Beyazıt Camii

Beyazıt Meydanı’ndadır. Sultanahmet’ten gelen Divanyolu ve Yeniçeriler Caddesi bitirilince çıkılan meydanda sağda biraz yüksekte türbeleri, sonra da cami görülmektedir. Bu meydanın tam arkasında da İstanbul Üniversitesi bulunmaktadır. Yapılış tarihi 1505.

Fatih Sultan Mehmed’in oğlu Sultan II. Bayezid tarafından yaptırılmıştır. Külliye; cami, türbeler, aşhane-imaret, sıbyan mektebi, tabhane, medrese, kervansaray ve hamamdan müteşekkildir. Bütün bu yapılar, simetrik bir esasa göre değil, araziye dağınık bir şekilde yerleştirilmiştir. Külliyeye gelir sağlamak üzere; Bursa Pirinç Hanı ve Selanik’te bir kervansaray yaptırılmış, Edirne’deki Yemişkapanı Kervansarayı da vakfa kaydolmuştur.

▸ Veri Kümesi İçeriği
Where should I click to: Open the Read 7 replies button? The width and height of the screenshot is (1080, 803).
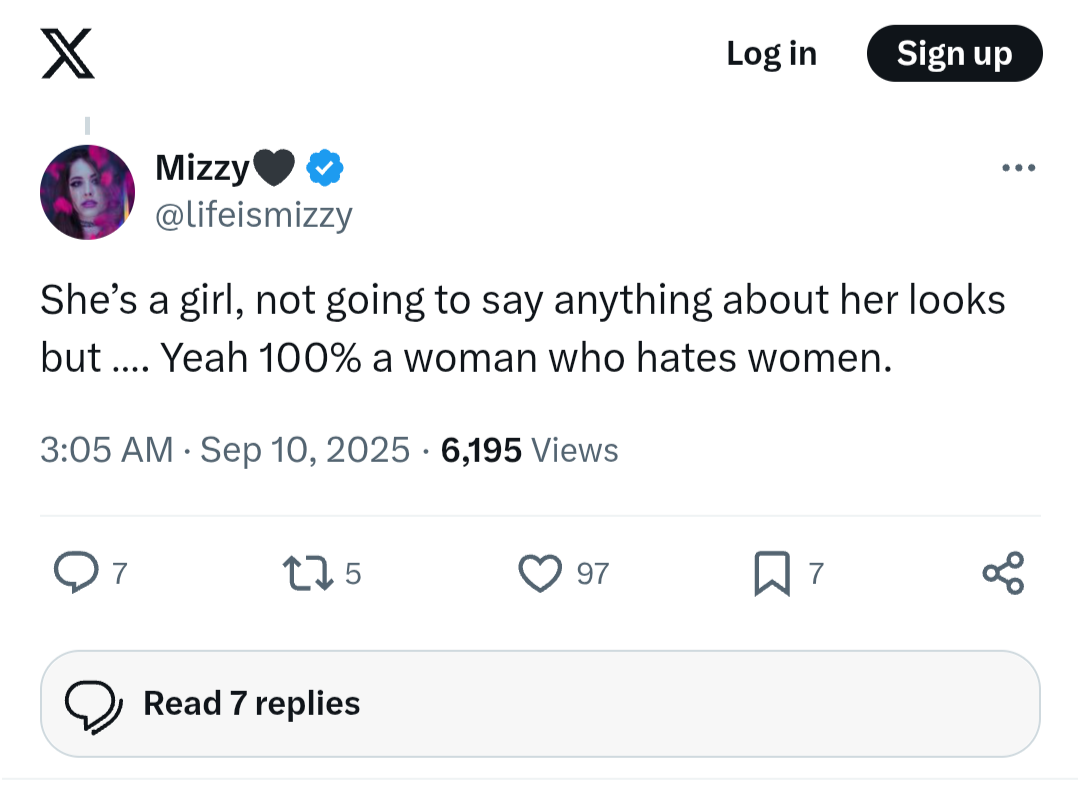click(x=540, y=704)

▸ Alıştırma Görevleri
- 1) Beyazıt Camii metnine göre aşağıdaki soruları yanıtlayın.
(a) Caminin yapılış tarihi nedir?
(b) Cami kim tarafından yaptırılmıştır?
(c) Külliyeye gelir sağlamak için Bursa'da hangi yapı yaptırılmıştır?
- 2) Beyazıt Camii metninin devamını yazın.

▸ Görev Yanıtları
- 1)
(a) 1505
(b) Fatih Sultan Mehmed'in oğlu Sultan II. Bayezid
(c) Bursa Pirinç Hanı

- 2)
Temmuz 150l’de cami inşaatına başlanmış ve 1505 tarihinde bitirilerek ilk namazı Sultan Bayezid kıldırmıştır. Mimarı Yakub Şah bin Sultanşah’dır. (Mimar Kemalettin ismi geçse de kanıtlanmamıştır.)

Erken Osmanlı Klasik mimarlığının son örneklerinden olan cami; kare planlı, sivri kemerlidir. Meydandaki ana kapı, Selçuklu mimarisini andıran kubbeli ve sakıt benzeri süslemelidir. Kare biçimli, üç kapılı ve mermer döşeli avlu, 20 sütunlu, 24 kubbeli revaklarla çevrilmiş olup, ortada şadırvan bulunmaktadır. Son cemaat yeri yedi kubbelidir.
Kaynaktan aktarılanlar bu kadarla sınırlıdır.